■ REQUIRED WORK:
Provide the records once more, identical to the original.

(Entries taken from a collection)
=== Begin Enclosure ===

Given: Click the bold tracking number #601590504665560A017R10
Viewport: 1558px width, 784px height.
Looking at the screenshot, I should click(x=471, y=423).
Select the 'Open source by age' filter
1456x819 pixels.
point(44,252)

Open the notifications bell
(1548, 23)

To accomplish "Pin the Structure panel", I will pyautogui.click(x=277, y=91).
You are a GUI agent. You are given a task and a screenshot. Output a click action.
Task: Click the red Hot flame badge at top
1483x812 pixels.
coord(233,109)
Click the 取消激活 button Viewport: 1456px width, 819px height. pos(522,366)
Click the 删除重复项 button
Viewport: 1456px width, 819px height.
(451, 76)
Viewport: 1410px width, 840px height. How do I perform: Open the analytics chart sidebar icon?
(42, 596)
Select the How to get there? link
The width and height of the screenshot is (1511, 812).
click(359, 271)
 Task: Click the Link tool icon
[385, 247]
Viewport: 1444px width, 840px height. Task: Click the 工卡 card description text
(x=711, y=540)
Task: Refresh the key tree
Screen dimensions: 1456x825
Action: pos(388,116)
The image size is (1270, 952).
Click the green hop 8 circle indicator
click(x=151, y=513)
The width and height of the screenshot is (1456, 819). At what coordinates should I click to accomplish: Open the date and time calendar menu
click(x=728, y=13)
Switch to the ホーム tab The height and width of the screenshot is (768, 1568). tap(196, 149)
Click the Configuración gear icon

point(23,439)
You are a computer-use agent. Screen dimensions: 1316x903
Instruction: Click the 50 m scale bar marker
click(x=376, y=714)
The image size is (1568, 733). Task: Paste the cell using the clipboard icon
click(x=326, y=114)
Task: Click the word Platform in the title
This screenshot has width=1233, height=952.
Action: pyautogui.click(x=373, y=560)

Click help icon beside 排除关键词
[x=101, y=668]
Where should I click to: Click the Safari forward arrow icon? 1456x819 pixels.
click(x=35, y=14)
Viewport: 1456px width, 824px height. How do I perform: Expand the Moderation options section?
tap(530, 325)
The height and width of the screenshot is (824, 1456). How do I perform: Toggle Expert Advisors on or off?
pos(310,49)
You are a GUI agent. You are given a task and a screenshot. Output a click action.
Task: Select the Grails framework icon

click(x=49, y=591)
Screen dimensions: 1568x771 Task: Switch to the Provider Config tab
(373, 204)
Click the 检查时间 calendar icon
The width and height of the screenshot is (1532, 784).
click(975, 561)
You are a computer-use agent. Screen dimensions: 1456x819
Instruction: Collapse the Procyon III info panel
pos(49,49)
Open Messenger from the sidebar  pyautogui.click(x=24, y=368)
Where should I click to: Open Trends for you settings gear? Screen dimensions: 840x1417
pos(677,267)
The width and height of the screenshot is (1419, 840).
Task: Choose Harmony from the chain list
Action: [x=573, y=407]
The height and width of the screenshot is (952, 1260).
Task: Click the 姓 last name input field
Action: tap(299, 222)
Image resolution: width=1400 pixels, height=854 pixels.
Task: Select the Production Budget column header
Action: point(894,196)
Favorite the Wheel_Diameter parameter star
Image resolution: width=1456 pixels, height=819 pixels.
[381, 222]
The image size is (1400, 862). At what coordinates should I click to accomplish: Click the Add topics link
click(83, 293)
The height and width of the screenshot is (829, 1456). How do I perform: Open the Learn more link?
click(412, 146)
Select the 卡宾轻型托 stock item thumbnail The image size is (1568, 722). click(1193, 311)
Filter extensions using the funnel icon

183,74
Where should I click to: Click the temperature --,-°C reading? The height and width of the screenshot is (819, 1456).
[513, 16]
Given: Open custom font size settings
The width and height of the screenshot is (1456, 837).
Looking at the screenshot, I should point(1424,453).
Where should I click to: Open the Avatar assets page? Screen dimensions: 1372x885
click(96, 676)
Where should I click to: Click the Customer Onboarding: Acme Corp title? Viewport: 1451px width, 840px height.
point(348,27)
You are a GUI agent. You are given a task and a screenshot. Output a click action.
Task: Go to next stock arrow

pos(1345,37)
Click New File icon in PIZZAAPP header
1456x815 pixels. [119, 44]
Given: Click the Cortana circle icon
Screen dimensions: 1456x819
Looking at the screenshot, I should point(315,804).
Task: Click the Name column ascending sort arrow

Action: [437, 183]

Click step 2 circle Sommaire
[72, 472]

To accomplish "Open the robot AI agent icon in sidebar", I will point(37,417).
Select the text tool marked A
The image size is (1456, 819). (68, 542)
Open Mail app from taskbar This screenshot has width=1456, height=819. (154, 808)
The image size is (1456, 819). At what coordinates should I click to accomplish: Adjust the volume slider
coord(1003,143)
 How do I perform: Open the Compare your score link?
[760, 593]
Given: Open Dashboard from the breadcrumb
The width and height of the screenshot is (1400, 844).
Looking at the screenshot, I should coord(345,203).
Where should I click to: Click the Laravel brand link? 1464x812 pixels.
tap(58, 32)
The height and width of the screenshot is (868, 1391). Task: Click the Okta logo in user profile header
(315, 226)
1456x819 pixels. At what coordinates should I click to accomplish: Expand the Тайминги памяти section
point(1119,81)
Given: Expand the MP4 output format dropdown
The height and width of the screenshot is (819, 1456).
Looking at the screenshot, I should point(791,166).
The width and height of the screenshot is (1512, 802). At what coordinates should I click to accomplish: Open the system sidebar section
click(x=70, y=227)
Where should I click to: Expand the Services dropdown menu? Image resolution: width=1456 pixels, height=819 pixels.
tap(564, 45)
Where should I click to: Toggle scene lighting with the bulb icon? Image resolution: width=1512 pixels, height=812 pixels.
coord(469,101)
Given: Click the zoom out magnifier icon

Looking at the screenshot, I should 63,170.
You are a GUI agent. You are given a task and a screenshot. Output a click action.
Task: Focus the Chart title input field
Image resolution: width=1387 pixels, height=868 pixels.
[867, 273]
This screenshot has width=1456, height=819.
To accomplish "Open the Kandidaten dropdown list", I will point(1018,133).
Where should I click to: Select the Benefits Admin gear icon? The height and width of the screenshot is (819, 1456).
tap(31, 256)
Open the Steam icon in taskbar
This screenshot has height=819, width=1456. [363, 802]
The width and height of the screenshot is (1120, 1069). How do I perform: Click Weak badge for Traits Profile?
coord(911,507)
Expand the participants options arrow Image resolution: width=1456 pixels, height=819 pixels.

=== End Enclosure ===

■ OUTPUT OF THE TASK:
Given: Click the bold tracking number #601590504665560A017R10
Viewport: 1558px width, 784px height.
Looking at the screenshot, I should click(x=471, y=423).
Select the 'Open source by age' filter
1456x819 pixels.
point(44,252)

Open the notifications bell
(1548, 23)

To accomplish "Pin the Structure panel", I will pyautogui.click(x=277, y=91).
You are a GUI agent. You are given a task and a screenshot. Output a click action.
Task: Click the red Hot flame badge at top
1483x812 pixels.
coord(233,109)
Click the 取消激活 button Viewport: 1456px width, 819px height. pos(522,366)
Click the 删除重复项 button
Viewport: 1456px width, 819px height.
(451, 76)
Viewport: 1410px width, 840px height. How do I perform: Open the analytics chart sidebar icon?
(42, 596)
Select the How to get there? link
The width and height of the screenshot is (1511, 812).
click(359, 271)
 Task: Click the Link tool icon
[385, 247]
Viewport: 1444px width, 840px height. Task: Click the 工卡 card description text
(x=711, y=540)
Task: Refresh the key tree
Screen dimensions: 1456x825
Action: pos(388,116)
The image size is (1270, 952).
Click the green hop 8 circle indicator
click(x=151, y=513)
The width and height of the screenshot is (1456, 819). At what coordinates should I click to accomplish: Open the date and time calendar menu
click(x=728, y=13)
Switch to the ホーム tab The height and width of the screenshot is (768, 1568). tap(196, 149)
Click the Configuración gear icon

point(23,439)
You are a computer-use agent. Screen dimensions: 1316x903
Instruction: Click the 50 m scale bar marker
click(x=376, y=714)
The image size is (1568, 733). Task: Paste the cell using the clipboard icon
click(x=326, y=114)
Task: Click the word Platform in the title
This screenshot has width=1233, height=952.
Action: pyautogui.click(x=373, y=560)

Click help icon beside 排除关键词
[x=101, y=668]
Where should I click to: Click the Safari forward arrow icon? 1456x819 pixels.
click(x=35, y=14)
Viewport: 1456px width, 824px height. How do I perform: Expand the Moderation options section?
tap(530, 325)
The height and width of the screenshot is (824, 1456). How do I perform: Toggle Expert Advisors on or off?
pos(310,49)
You are a GUI agent. You are given a task and a screenshot. Output a click action.
Task: Select the Grails framework icon

click(x=49, y=591)
Screen dimensions: 1568x771 Task: Switch to the Provider Config tab
(373, 204)
Click the 检查时间 calendar icon
The width and height of the screenshot is (1532, 784).
click(975, 561)
You are a computer-use agent. Screen dimensions: 1456x819
Instruction: Collapse the Procyon III info panel
pos(49,49)
Open Messenger from the sidebar  pyautogui.click(x=24, y=368)
Where should I click to: Open Trends for you settings gear? Screen dimensions: 840x1417
pos(677,267)
The width and height of the screenshot is (1419, 840).
Task: Choose Harmony from the chain list
Action: [x=573, y=407]
The height and width of the screenshot is (952, 1260).
Task: Click the 姓 last name input field
Action: tap(299, 222)
Image resolution: width=1400 pixels, height=854 pixels.
Task: Select the Production Budget column header
Action: point(894,196)
Favorite the Wheel_Diameter parameter star
Image resolution: width=1456 pixels, height=819 pixels.
[381, 222]
The image size is (1400, 862). At what coordinates should I click to accomplish: Click the Add topics link
click(83, 293)
The height and width of the screenshot is (829, 1456). How do I perform: Open the Learn more link?
click(412, 146)
Select the 卡宾轻型托 stock item thumbnail The image size is (1568, 722). click(1193, 311)
Filter extensions using the funnel icon

183,74
Where should I click to: Click the temperature --,-°C reading? The height and width of the screenshot is (819, 1456).
[513, 16]
Given: Open custom font size settings
The width and height of the screenshot is (1456, 837).
Looking at the screenshot, I should point(1424,453).
Where should I click to: Open the Avatar assets page? Screen dimensions: 1372x885
click(96, 676)
Where should I click to: Click the Customer Onboarding: Acme Corp title? Viewport: 1451px width, 840px height.
point(348,27)
You are a GUI agent. You are given a task and a screenshot. Output a click action.
Task: Go to next stock arrow

pos(1345,37)
Click New File icon in PIZZAAPP header
1456x815 pixels. [119, 44]
Given: Click the Cortana circle icon
Screen dimensions: 1456x819
Looking at the screenshot, I should point(315,804).
Task: Click the Name column ascending sort arrow

Action: [437, 183]

Click step 2 circle Sommaire
[72, 472]

To accomplish "Open the robot AI agent icon in sidebar", I will point(37,417).
Select the text tool marked A
The image size is (1456, 819). (68, 542)
Open Mail app from taskbar This screenshot has width=1456, height=819. (154, 808)
The image size is (1456, 819). At what coordinates should I click to accomplish: Adjust the volume slider
coord(1003,143)
 How do I perform: Open the Compare your score link?
[760, 593]
Given: Open Dashboard from the breadcrumb
The width and height of the screenshot is (1400, 844).
Looking at the screenshot, I should coord(345,203).
Where should I click to: Click the Laravel brand link? 1464x812 pixels.
tap(58, 32)
The height and width of the screenshot is (868, 1391). Task: Click the Okta logo in user profile header
(315, 226)
1456x819 pixels. At what coordinates should I click to accomplish: Expand the Тайминги памяти section
point(1119,81)
Given: Expand the MP4 output format dropdown
The height and width of the screenshot is (819, 1456).
Looking at the screenshot, I should point(791,166).
The width and height of the screenshot is (1512, 802). At what coordinates should I click to accomplish: Open the system sidebar section
click(x=70, y=227)
Where should I click to: Expand the Services dropdown menu? Image resolution: width=1456 pixels, height=819 pixels.
tap(564, 45)
Where should I click to: Toggle scene lighting with the bulb icon? Image resolution: width=1512 pixels, height=812 pixels.
coord(469,101)
Given: Click the zoom out magnifier icon

Looking at the screenshot, I should 63,170.
You are a GUI agent. You are given a task and a screenshot. Output a click action.
Task: Focus the Chart title input field
Image resolution: width=1387 pixels, height=868 pixels.
[867, 273]
This screenshot has width=1456, height=819.
To accomplish "Open the Kandidaten dropdown list", I will point(1018,133).
Where should I click to: Select the Benefits Admin gear icon? The height and width of the screenshot is (819, 1456).
tap(31, 256)
Open the Steam icon in taskbar
This screenshot has height=819, width=1456. [363, 802]
The width and height of the screenshot is (1120, 1069). How do I perform: Click Weak badge for Traits Profile?
coord(911,507)
Expand the participants options arrow Image resolution: width=1456 pixels, height=819 pixels.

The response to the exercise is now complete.